There have never been more people positively inclined to pop into a Scotch whisky distillery. Interestingly and encouragingly, these people are perfectly normal and in many instances find themselves on distillery doorsteps throughout Scotland courtesy of straightforward mercurial curiosity as opposed to the single-minded manic obsession of the likes of Alfred Barnard and yours truly. Today, stillrooms and bonded warehouses constitute a viable attraction for holiday-makers in Scotland with just as much sight-seeing merit as medieval castles or the mountain scenery.
Balblair distillery, Ross-shire, is the latest Scotch whisky site exploring the possibility of taking in not just malt and yeast but tourists, too. During my week in Edderton recently, manager John MacDonald talked me through his hopes for the former maltings and the developed concepts suggest that Balblair is set to please whisky anoraks and newbies alike. The shop and cask display are standard commercial and aesthetic features, and the single cask bottle-your-own facility is certain to be popular.
However, if there was one facet of the visitor experience most of the centres I dropped in on last year were enthusiastically experimenting with it was multi-media. Be it the really rather good brand films of Glenfiddich and Highland Park which whetted the visitor’s appetite ahead of the tour, or the virtual grouse ‘flight simulator’ at Glenturret which comprised the irreverent conclusion of it, marketing had prescribed lots of moving pictures to hypnotise the paying public. The plan is for Balblair’s AV garnish to be a little more subtle: a glass-panelled oblong between the central pillars will accommodate tastings and corporate meetings while chronologically-relevant images which contextualise the Balblair vintages are projected onto the walls.
With space at a premium, the completed visitor centre is sure to be a snug and intimate venue in which to browse and buy.
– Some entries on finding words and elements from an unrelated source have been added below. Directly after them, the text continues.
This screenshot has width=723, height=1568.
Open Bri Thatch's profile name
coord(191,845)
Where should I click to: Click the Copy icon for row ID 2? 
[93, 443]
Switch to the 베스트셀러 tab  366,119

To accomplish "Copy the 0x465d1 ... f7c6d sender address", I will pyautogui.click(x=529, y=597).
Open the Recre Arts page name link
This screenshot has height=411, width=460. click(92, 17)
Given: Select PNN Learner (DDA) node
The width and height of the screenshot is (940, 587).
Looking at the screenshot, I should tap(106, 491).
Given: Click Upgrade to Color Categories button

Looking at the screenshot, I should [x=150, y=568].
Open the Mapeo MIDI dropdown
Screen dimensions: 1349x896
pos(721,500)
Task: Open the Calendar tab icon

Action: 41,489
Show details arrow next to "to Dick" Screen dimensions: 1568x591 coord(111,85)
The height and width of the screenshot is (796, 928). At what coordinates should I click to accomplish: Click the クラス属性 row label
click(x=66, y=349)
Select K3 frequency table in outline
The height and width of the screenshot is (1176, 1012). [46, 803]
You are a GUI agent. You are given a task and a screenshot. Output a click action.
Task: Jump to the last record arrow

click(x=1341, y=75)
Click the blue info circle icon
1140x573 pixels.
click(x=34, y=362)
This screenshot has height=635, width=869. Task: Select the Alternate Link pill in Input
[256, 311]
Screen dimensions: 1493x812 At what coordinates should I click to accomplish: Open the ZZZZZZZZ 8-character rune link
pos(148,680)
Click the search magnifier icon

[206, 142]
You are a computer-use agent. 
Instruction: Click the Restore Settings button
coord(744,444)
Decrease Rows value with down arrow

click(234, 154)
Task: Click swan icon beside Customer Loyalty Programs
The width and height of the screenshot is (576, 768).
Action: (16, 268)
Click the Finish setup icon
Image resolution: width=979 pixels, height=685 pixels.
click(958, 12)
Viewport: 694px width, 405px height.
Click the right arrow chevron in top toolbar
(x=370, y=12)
Of course, the tourist will discover a theme emerging as they are guided through the petite, contained distillery. It is fairly ironic that although Balblair was not constructed in an era which had the needs of prospective visitors in mind, it is a perfect site in which to demonstrate the manufacture of whisky and simultaneously impress the intrinsic personality of single malts.
A 2011 report by 4-consulting showed that 1.3 million people wandered into Scotland’s whisky distilleries last year and for all that 49 of those visits were conducted by a sweaty teen on a bike that is still a significant number. Diageo has reported nearly 20% more traffic coming through the doors of their twelve visitor centres in the last two years and has renovated the Discovering Distilleries website in addition to beefing up the inventory of tour specifications. A steady 6,000 souls a year sample the delightful hospitality at Glen Garioch which prompted a £40,000 refurbishment of their visitor centre earlier this year. Distillers increasingly recognise the exponential returns possible by allying their liquid with bespoke, high-end visitor facitilites in which the experience of purchasing whiskies can be rendered more educational, entertaining and personal, and they are making the necessary investments. Little wonder, is it, when the SWA drops a figure that dwarfs the initial outlay: in 2010 Scotch whisky visitor centres pulled in £30.4 million.
Inver House have picked an extremely healthy moment for the industry in which to roll out the red carpet at Balblair. Across Scotland there are plenty of tourists to go round themselves and the 52 other visitor centres, and such is the nature of single malt whisky that they boast the unique history and distinctive flavours to lure them in on their own merit, too.